DIRECTIONS: Return every one of the following records verbatim, reproducing each line without alteration.

╔══

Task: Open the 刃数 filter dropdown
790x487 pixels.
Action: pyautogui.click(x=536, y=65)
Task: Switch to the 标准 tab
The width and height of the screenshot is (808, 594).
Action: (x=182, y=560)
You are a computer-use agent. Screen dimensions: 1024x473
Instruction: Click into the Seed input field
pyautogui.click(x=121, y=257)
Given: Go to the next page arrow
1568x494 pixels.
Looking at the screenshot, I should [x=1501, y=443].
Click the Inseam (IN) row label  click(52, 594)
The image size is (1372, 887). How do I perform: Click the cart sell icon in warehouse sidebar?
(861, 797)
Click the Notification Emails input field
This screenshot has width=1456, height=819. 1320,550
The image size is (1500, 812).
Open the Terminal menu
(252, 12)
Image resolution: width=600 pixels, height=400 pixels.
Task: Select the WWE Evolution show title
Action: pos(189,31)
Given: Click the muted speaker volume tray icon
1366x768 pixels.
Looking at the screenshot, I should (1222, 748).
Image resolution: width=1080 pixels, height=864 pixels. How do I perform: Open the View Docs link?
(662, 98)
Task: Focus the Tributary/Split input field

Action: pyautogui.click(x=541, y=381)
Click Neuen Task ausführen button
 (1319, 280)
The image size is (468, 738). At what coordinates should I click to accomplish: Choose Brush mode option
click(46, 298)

╚══

RESULT BELOW:
Task: Open the 刃数 filter dropdown
790x487 pixels.
Action: pyautogui.click(x=536, y=65)
Task: Switch to the 标准 tab
The width and height of the screenshot is (808, 594).
Action: (x=182, y=560)
You are a computer-use agent. Screen dimensions: 1024x473
Instruction: Click into the Seed input field
pyautogui.click(x=121, y=257)
Given: Go to the next page arrow
1568x494 pixels.
Looking at the screenshot, I should [x=1501, y=443].
Click the Inseam (IN) row label  click(52, 594)
The image size is (1372, 887). How do I perform: Click the cart sell icon in warehouse sidebar?
(861, 797)
Click the Notification Emails input field
This screenshot has width=1456, height=819. 1320,550
The image size is (1500, 812).
Open the Terminal menu
(252, 12)
Image resolution: width=600 pixels, height=400 pixels.
Task: Select the WWE Evolution show title
Action: pos(189,31)
Given: Click the muted speaker volume tray icon
1366x768 pixels.
Looking at the screenshot, I should (1222, 748).
Image resolution: width=1080 pixels, height=864 pixels. How do I perform: Open the View Docs link?
(662, 98)
Task: Focus the Tributary/Split input field

Action: pyautogui.click(x=541, y=381)
Click Neuen Task ausführen button
 (1319, 280)
The image size is (468, 738). At what coordinates should I click to accomplish: Choose Brush mode option
click(46, 298)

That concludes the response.